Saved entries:
┄┄┄┄┄┄

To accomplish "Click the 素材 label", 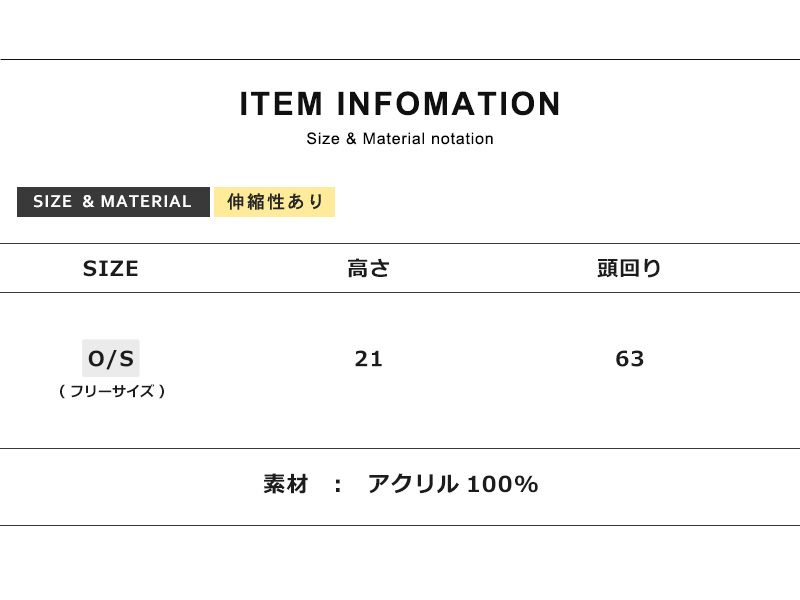I will [x=285, y=485].
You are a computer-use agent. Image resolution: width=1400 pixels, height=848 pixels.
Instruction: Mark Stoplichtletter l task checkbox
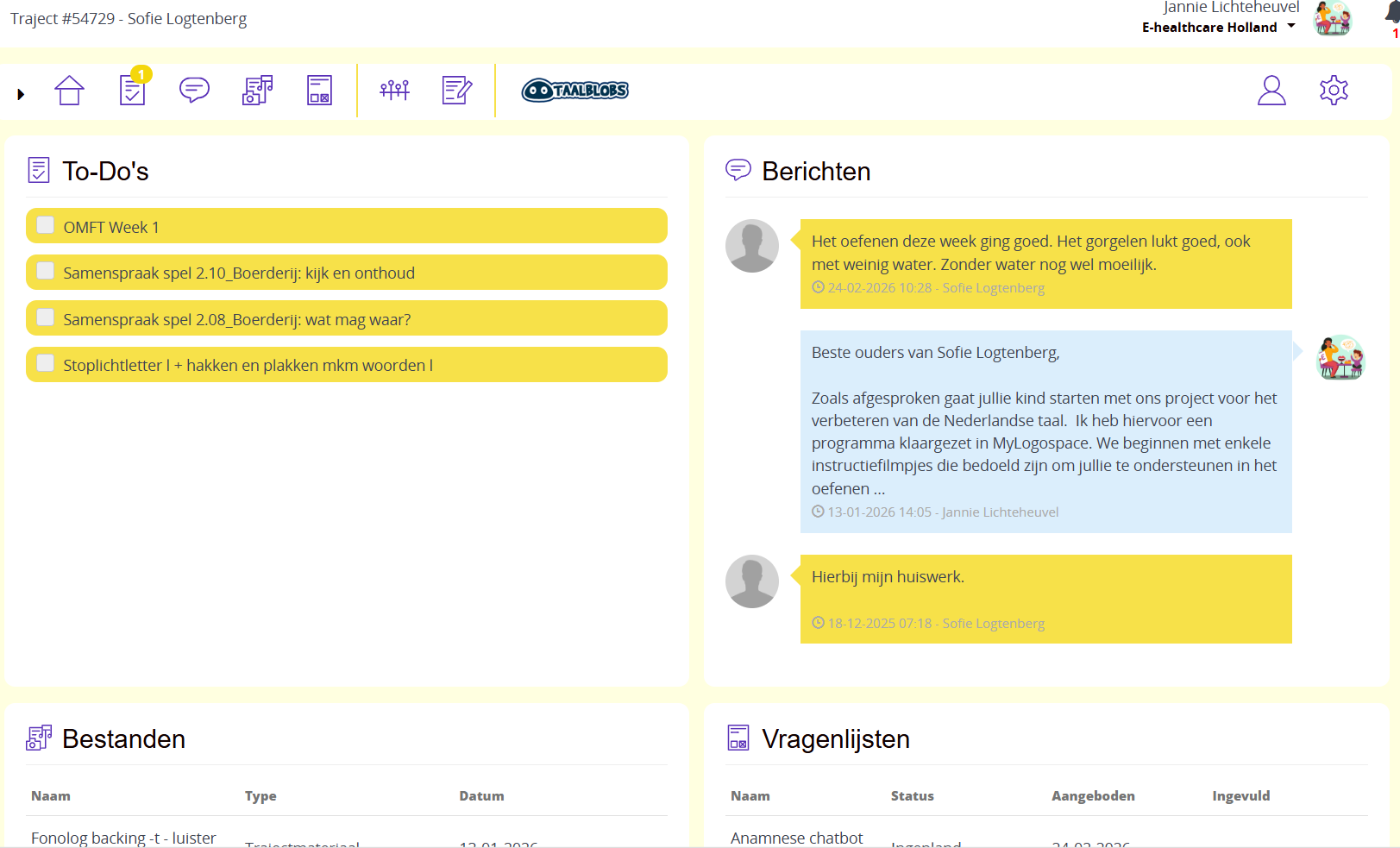point(46,364)
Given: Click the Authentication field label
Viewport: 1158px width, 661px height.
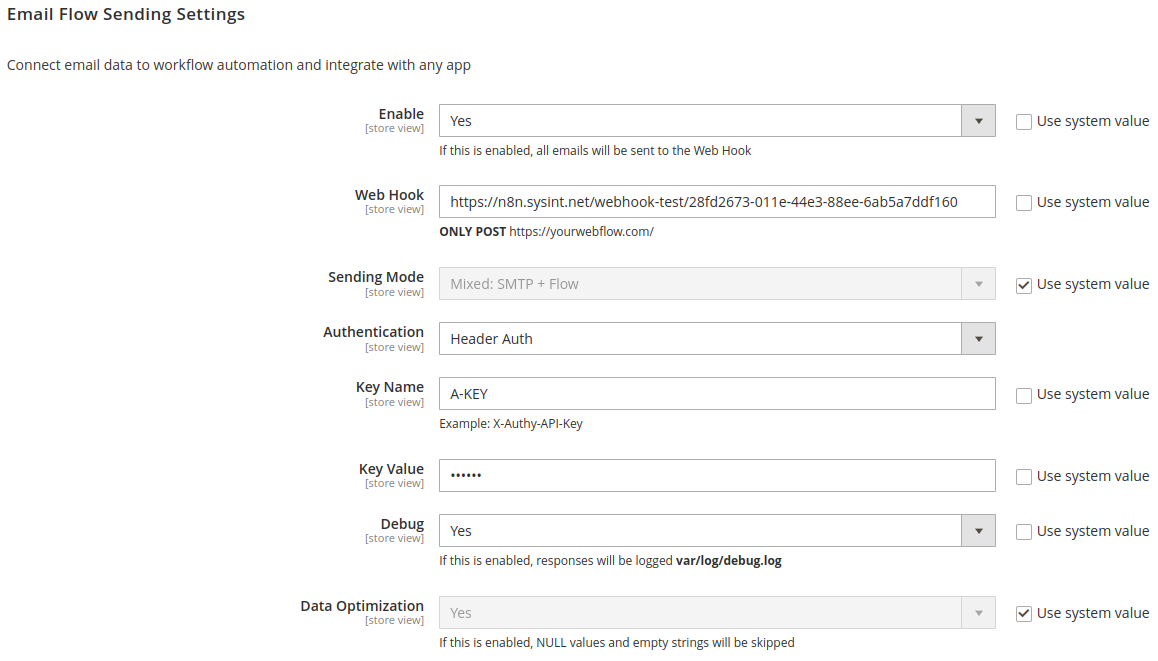Looking at the screenshot, I should pos(373,332).
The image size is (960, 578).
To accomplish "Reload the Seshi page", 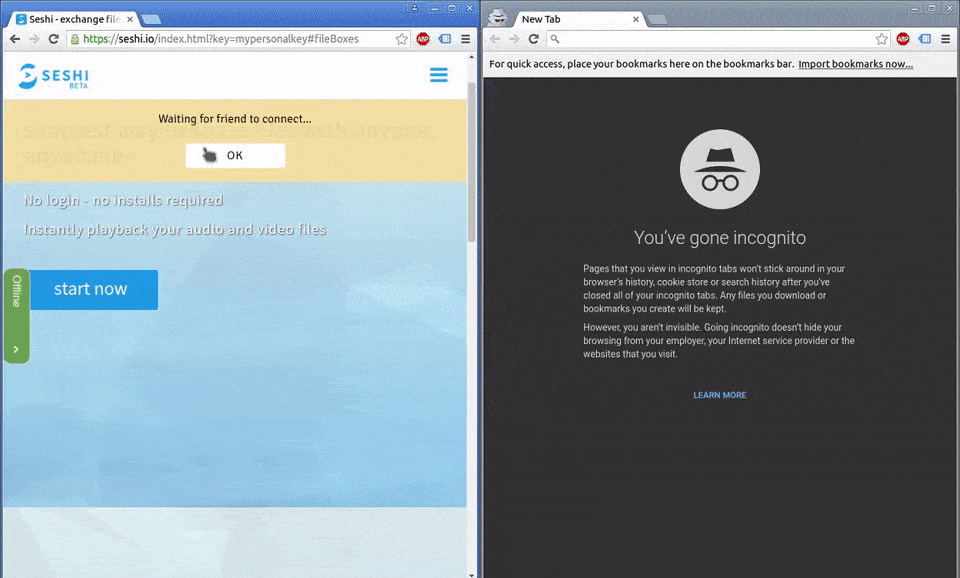I will 54,39.
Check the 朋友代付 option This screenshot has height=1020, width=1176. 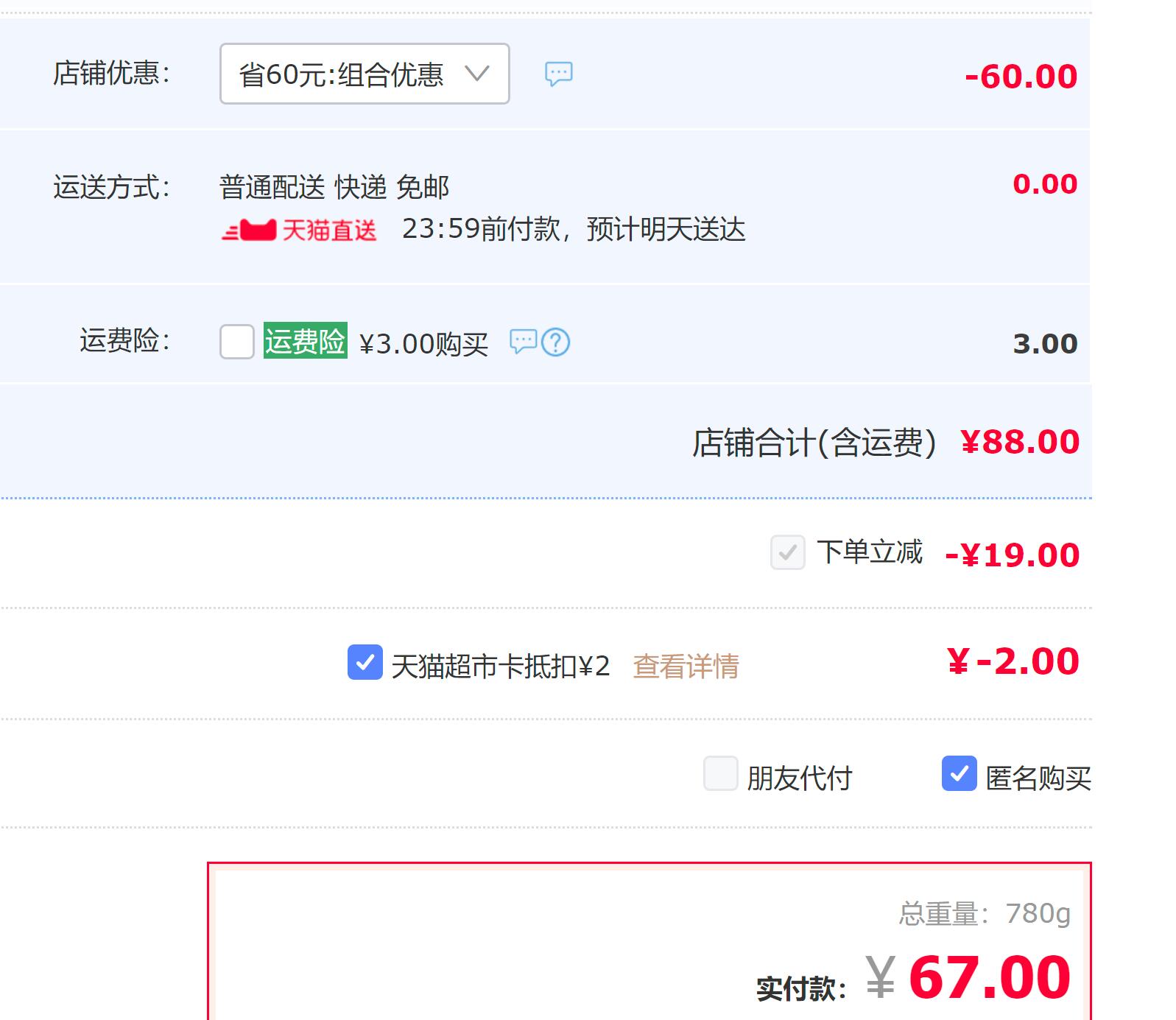720,773
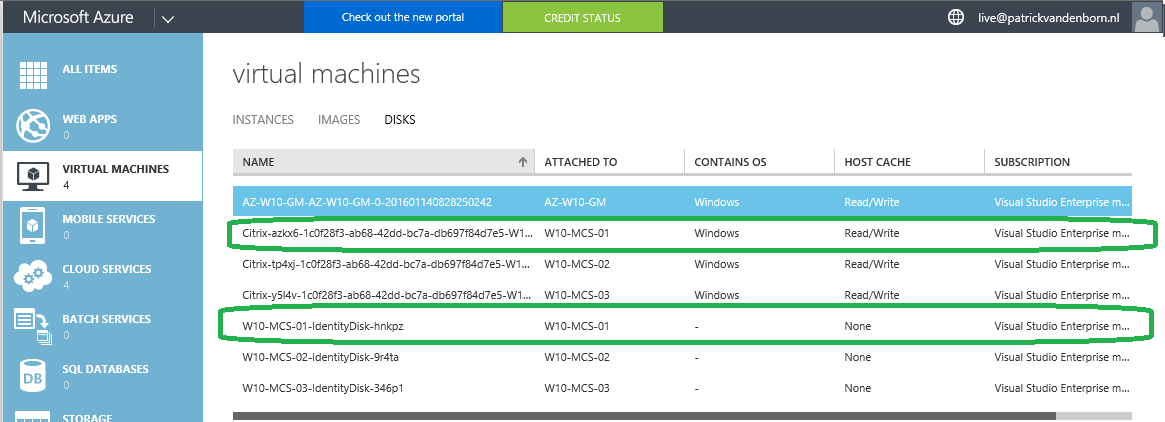Select the W10-MCS-01-IdentityDisk-hnkpz row
Screen dimensions: 1165x422
pyautogui.click(x=682, y=326)
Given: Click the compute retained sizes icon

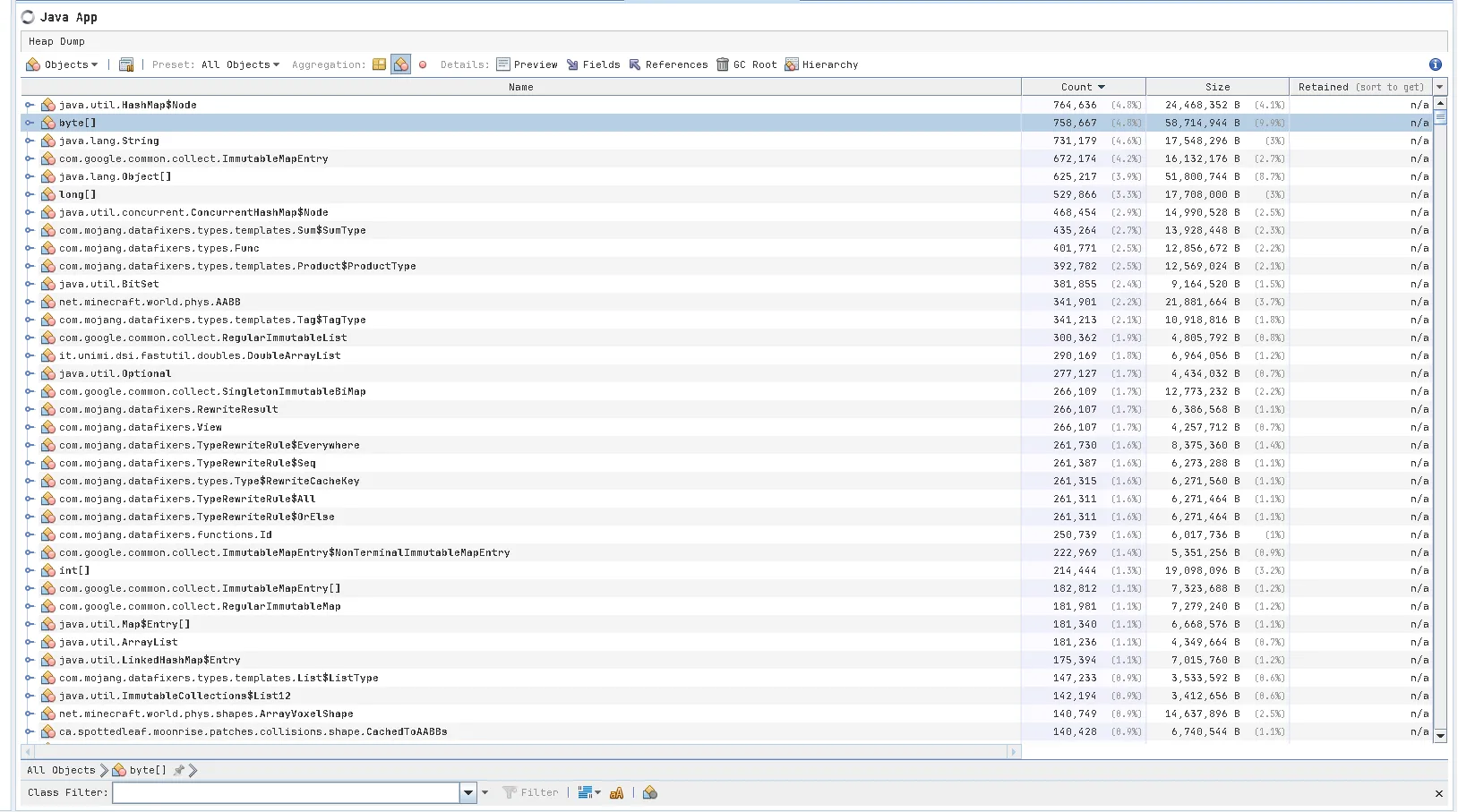Looking at the screenshot, I should pos(126,64).
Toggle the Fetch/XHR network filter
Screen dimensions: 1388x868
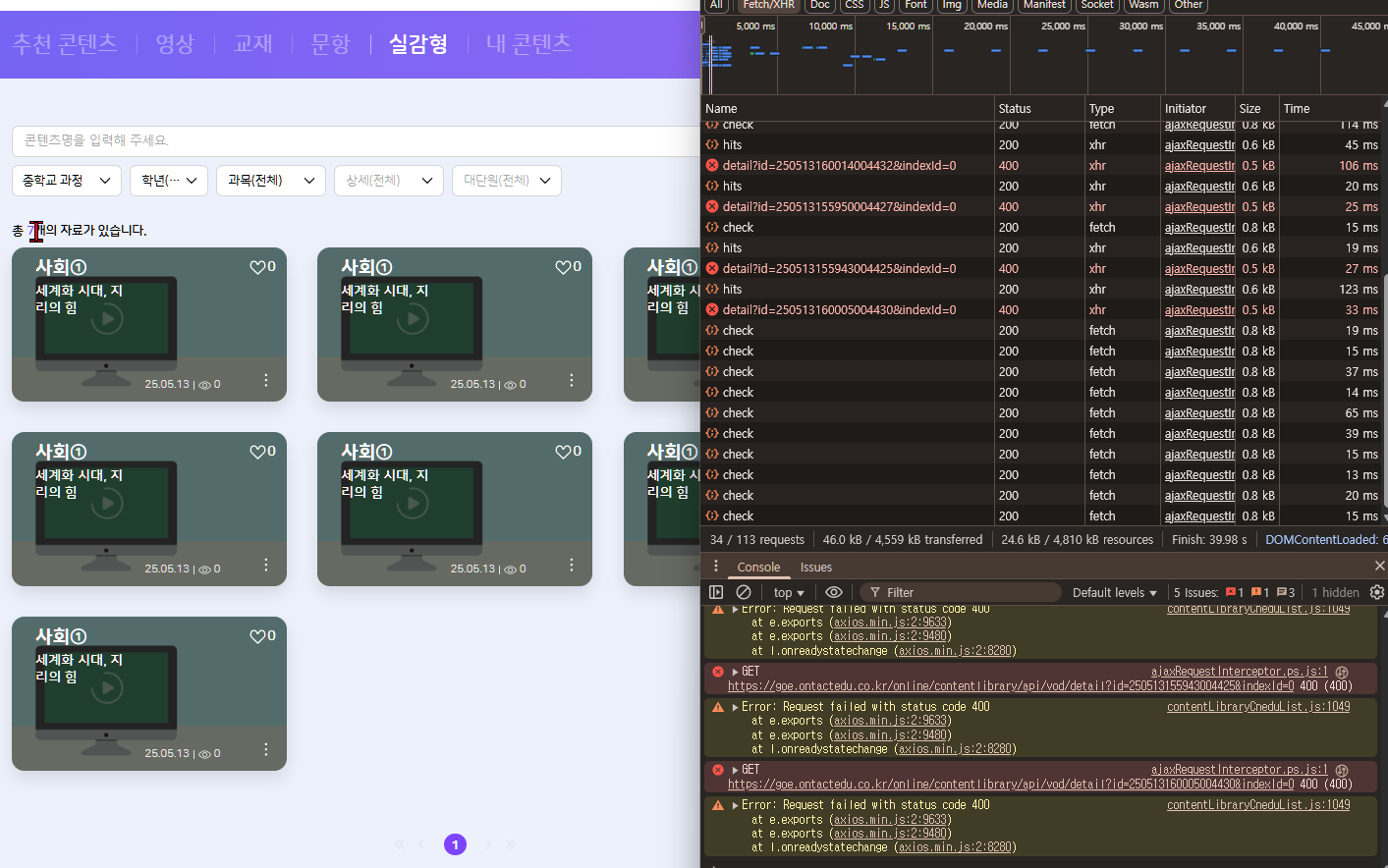pos(769,5)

┄┄┄┄┄┄

[WORK TO COMPLETE]
Retype, word for word, the line containing "Given: Click the compute retained sizes icon" and each line after it through the end of the data, leaving any picture out.

[ANSWER SECTION]
Given: Click the compute retained sizes icon

Looking at the screenshot, I should pos(126,64).
Toggle the Fetch/XHR network filter
Screen dimensions: 1388x868
pos(769,5)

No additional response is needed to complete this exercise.